• **Excerpt to read**:
********************

IN THE COURT OF APPEAL OF THE STATE OF CALIFORNIA THIRD APPELLATE DISTRICT (El Dorado)


August 21, 2012

CONSERVATORSHIP OF RICHARD K. JANET WALKER CONROY, AS PUBLIC GUARDIAN, ETC., PETITIONER AND RESPONDENT,
v.
RICHARD K., OBJECTOR AND APPELLANT.

(Super. Ct. No. PMH20060026)

The opinion of the court was delivered by: Robie , J.

Conservatorship of Richard K. CA3

NOT TO BE PUBLISHED

California Rules of Court, rule 8.1115(a), prohibits courts and parties from citing or relying on opinions not certified for publication or ordered published, except as specified by rule 8.1115(b). This opinion has not been certified for publication or ordered published for purposes of rule 8.1115.

Richard K. appeals the judgment reestablishing a Lanterman-Petris-Short Act (LPS; Welf. & Inst. Code,*fn1 § 5000 et seq.) conservatorship of his person and estate. He contends there is not sufficient evidence to support the jury's finding that he was presently gravely disabled. We disagree. Richard also contends there is not sufficient evidence to support the imposition of special disabilities denying him the rights and privileges to possess or carry firearms, possess a driver's license, enter into contracts, and vote. We find substantial evidence supporting the imposition of all the special disabilities, except the denial of Richard's right to vote. Accordingly, we shall remand to the trial court to restore Richard's right to vote. In all other respects, we affirm.

PROCEDURAL HISTORY AND FACTUAL BACKGROUND

Richard is an 80 year-old man, who has suffered a long history of mental health problems. He has been diagnosed as bipolar and been psychiatrically hospitalized 26 times.

In August 2009, Richard was living under a conservatorship in a board and care facility. He had been decompensating and his behavior was increasingly unsafe. He needed one-on-one monitoring by the staff. At one point, he wandered away from the facility and had to be returned by the police. He refused to eat his meals and refused his medications. He had to be moved from the board and care facility to a locked facility because the board and care could not maintain him. His insight was impaired and his judgment limited.

Tom Donohoe, El Dorado County mental health supervisor and case manager testified as an expert in conservatorship investigations and the conservatorship process. Donohoe has been working with Richard since 2006. He also reviewed Richard's mental health records back to 1982.

Richard's records and Donohoe's personal experience with Richard, reveal Richard has never willingly and without prompting taken his psychiatric mediation. Sometimes Richard agrees he is bipolar, but he does not understand what that means and how it affects him when he does not take his medication. This lack of insight into his condition and need for medication inhibits his ability to live independently. No family or friends have offered to assist Richard. Richard did not have a place to live.

Richard has not been able to live independently since 2006. He has gone back and forth between locked facilities and board and care facilities. The last time he was living independently, police officers were called to his apartment due to a commotion he caused. His room was in disarray and filled with alcohol bottles, he was very irate and manic. Richard is unable to live independently because he refuses his medications, claiming he does not need them, decompensates and is unable to maintain his behaviors. As he decompensates, his behavior becomes more manic, argumentative, obtrusive, and delusional. His most recent behavioral decomposition included walking the hallways of the facility nude, refusing food and medication.

********************

• **Questions**:
[1] Using the conservatorship opinion, explain why Richard is unable to live independently.
[2] According to the conservatorship opinion, how many times has Richard been psychiatrically hospitalized?
[3] Continue the conservatorship opinion, picking up after its last sentence.

********************

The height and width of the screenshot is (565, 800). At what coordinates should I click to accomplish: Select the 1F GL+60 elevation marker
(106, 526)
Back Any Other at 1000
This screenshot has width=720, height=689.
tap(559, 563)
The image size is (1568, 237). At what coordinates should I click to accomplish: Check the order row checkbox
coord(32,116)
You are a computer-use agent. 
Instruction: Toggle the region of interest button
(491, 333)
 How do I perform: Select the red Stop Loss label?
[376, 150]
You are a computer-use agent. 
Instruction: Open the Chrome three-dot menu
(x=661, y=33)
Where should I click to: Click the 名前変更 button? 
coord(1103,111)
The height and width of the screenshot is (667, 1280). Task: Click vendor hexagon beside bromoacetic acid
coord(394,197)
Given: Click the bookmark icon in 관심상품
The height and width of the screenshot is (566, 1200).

********************

• **Results**:
[1] He refuses his medications, claiming he does not need them. He then decompensates and cannot maintain his behaviors. His lack of insight into his condition and his need for medication also inhibits his ability to live independently.

[2] 26 times.

[3]
Richard also suffers from delusions. He believes his current net worth is $100 million. Based on Richard's psychiatric history, his numerous psychiatric hospitalizations, his continued refusal to take his medication, his refusal to eat and his repeated evictions caused by his extreme manic behavior Donohoe concluded Richard was unable to provide for his food, clothing, or shelter.

Mari Robertson, a deputy public guardian, testified as an expert regarding the process of conservatorship, a conservator's duties and the proposed conservatee's ability to provide for food, clothing, and shelter and handle his finances. Mari first met Richard in 2006 after he was placed in a temporary LPS conservatorship and she was assigned his case. She also reviewed his medical and mental health records and discussed his history with another public guardian who had worked with Richard.

Richard was diagnosed bipolar and was not medication compliant. In 2006, when she first worked with him, he already had a long history of not being medication compliant. Over the years, Richard's status has remained the same. He has fixed delusions which have been unchanged and he lacks insight into his mental illness. Each time he is placed in a lower level of care, he decompensates. Richard believes he can communicate with the press and God through numbers, that he worked for the CIA and is still affiliated with the CIA. He told Robertson that if he were not conserved, he would live at the Stanford Ranch and the Hewlett's, of Hewlett-Packard, would take care of him. He believes the person who discovered bipolar disorder was a relative of his. His current income is from the Social Security Administration. In reviewing his financial records and accounts, he had a bank account with $10, miscellaneous personal possessions, but no stocks or bonds or anything suggesting he had a pension or benefits.

During her most recent discussions with Richard regarding medications, he would not answer Robertson directly and told her to shut up. Based on Richard's delusions, the fact that he needs prompting to do basic things like showering and taking his medication, and his occasional refusal to do those things, Robertson concluded he could not provide himself with food, clothing, or shelter. It was her opinion that if he were not conserved, he would be homeless and off medication, then shortly thereafter would be picked up by the police. This is the pattern which has repeated itself over the years.

The parties stipulated to the admission into evidence of the declarations of Drs. Thomas Andrews and Gregory White. Both doctors diagnosed Richard with bipolar disorder. Dr. Andrews observed that Richard's thought process was "tangential and difficult to follow at times, history of manic behavior with pressured speech, delusional (believes things on TV and in the paper are about him), and trouble with sleeping." Dr. White observed a history of "manic behavior (hyperverbal, insomnia, pressured speech, tangential thought process)." Both doctors opined he was "incapable of accepting treatment voluntarily." They also concluded he should be denied the right to enter into contracts and the right to vote due to poor or no insight and impaired judgment. Dr. White also concluded he should be denied the right to enter contracts due to his poor impulse control. They concluded he should be denied the right to refuse or consent to treatment related to his grave disability, denied the right to refuse or consent to other medical treatment unrelated to his grave disability and denied the right to refuse or consent to routine medical treatment due to his lack of insight, impaired judgment, inability for self-care, and inability to adequately assess his health care needs. Dr. Andrews also concluded he should be denied these rights because of his poor impulse control.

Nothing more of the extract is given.